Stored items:

+ + + + + + +

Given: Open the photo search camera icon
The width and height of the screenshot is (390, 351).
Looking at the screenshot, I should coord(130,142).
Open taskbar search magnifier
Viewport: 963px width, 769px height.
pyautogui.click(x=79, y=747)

+ + + + + + +

_Task details_
Quote all of the entries verbatim.

_Worked solution_
Given: Open the photo search camera icon
The width and height of the screenshot is (390, 351).
Looking at the screenshot, I should coord(130,142).
Open taskbar search magnifier
Viewport: 963px width, 769px height.
pyautogui.click(x=79, y=747)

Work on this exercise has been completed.